WHAT TO DO: Under this line are the records; write out word for word the part that begins at the line containing "Given: Click No" and ends at the line containing "The width and height of the screenshot is (980, 514).", and no more.

PROVIDED RECORDS:
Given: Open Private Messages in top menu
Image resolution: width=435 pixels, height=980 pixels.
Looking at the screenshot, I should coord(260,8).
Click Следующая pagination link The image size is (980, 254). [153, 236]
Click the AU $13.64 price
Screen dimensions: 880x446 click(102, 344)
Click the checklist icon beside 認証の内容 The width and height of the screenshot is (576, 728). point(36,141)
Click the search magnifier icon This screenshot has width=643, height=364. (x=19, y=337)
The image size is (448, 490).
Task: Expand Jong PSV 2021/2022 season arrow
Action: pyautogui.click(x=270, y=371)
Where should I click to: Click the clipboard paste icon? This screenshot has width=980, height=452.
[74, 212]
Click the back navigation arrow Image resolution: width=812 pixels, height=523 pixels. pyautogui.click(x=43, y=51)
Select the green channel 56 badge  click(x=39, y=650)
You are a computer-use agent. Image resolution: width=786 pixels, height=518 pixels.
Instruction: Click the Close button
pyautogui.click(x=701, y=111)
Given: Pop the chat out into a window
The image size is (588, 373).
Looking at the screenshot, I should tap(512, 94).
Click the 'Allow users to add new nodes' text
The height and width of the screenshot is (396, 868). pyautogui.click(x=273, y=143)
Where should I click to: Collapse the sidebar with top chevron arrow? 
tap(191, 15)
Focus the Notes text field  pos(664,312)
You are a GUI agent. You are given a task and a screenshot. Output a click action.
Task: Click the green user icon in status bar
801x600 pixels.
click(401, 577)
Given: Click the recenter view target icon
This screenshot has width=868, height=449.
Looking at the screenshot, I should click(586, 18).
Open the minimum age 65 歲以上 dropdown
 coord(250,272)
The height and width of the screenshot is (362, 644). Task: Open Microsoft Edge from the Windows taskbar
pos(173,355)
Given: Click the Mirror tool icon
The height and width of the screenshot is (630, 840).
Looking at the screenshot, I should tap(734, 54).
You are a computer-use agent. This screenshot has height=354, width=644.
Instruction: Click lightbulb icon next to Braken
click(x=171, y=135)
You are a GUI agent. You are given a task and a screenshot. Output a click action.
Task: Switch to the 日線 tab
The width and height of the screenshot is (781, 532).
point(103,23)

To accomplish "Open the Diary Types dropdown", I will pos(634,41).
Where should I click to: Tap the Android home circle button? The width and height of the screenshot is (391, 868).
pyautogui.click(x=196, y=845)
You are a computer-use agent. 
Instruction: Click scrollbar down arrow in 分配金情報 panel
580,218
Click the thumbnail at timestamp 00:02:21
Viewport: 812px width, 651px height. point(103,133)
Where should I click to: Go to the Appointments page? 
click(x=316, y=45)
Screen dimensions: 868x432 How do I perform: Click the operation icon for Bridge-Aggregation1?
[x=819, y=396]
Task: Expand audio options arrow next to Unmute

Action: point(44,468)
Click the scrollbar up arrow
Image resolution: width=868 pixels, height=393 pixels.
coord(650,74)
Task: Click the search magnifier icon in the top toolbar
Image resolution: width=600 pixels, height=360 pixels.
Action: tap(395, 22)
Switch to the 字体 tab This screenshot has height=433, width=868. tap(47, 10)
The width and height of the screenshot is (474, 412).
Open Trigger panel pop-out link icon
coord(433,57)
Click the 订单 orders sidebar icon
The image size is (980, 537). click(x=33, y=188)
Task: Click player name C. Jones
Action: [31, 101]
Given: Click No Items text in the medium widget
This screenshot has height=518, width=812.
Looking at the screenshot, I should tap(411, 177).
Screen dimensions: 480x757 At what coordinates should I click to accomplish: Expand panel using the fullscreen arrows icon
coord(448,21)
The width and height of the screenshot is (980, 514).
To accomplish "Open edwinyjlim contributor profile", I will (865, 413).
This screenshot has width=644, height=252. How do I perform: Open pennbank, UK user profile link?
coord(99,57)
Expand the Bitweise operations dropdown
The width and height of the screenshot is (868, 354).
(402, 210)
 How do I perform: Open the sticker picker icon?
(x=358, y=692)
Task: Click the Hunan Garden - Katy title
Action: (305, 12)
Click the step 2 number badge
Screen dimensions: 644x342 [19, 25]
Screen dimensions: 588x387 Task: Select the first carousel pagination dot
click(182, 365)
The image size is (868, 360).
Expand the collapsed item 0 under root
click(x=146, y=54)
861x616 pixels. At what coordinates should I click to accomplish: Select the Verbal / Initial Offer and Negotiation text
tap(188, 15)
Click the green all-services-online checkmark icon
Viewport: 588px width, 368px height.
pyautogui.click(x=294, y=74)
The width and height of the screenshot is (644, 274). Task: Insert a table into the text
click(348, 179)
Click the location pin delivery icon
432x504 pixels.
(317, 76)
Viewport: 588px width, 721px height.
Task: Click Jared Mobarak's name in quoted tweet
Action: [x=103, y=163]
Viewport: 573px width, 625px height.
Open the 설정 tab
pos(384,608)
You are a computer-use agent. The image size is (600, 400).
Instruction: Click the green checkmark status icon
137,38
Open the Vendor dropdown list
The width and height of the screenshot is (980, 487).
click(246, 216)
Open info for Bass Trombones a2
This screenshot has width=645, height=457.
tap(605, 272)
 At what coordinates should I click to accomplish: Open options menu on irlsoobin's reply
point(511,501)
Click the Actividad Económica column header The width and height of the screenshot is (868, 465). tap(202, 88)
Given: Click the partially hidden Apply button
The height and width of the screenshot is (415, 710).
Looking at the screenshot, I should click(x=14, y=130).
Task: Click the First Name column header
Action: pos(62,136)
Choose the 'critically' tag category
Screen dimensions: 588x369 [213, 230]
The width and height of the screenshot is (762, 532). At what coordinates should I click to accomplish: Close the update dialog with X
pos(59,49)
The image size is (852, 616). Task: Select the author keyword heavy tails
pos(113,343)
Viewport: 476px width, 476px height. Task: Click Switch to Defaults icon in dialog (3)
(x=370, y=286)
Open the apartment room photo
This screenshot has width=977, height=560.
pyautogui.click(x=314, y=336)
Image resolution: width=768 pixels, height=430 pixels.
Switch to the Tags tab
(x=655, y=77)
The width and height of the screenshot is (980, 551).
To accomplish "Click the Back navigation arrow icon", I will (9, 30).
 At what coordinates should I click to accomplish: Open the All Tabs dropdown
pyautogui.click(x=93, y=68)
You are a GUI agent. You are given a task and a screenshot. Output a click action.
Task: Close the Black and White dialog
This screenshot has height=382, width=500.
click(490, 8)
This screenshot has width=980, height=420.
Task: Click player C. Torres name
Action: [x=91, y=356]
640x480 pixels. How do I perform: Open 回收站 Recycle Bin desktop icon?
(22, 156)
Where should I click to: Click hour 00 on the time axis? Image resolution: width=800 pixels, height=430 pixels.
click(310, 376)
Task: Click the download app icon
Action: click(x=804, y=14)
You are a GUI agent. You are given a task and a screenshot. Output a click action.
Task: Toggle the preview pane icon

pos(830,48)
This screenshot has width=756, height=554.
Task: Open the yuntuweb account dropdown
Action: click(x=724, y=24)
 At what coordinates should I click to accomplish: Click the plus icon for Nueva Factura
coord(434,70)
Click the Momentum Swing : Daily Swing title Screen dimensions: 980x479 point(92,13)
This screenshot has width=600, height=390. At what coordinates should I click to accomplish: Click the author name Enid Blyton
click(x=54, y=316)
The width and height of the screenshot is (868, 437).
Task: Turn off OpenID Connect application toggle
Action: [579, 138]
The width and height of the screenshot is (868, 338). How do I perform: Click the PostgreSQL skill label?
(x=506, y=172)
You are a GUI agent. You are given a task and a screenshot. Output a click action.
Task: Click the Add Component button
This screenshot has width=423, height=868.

PROBLEM SOLUTION:
Given: Click No Items text in the medium widget
This screenshot has height=518, width=812.
Looking at the screenshot, I should tap(411, 177).
Screen dimensions: 480x757 At what coordinates should I click to accomplish: Expand panel using the fullscreen arrows icon
coord(448,21)
The width and height of the screenshot is (980, 514).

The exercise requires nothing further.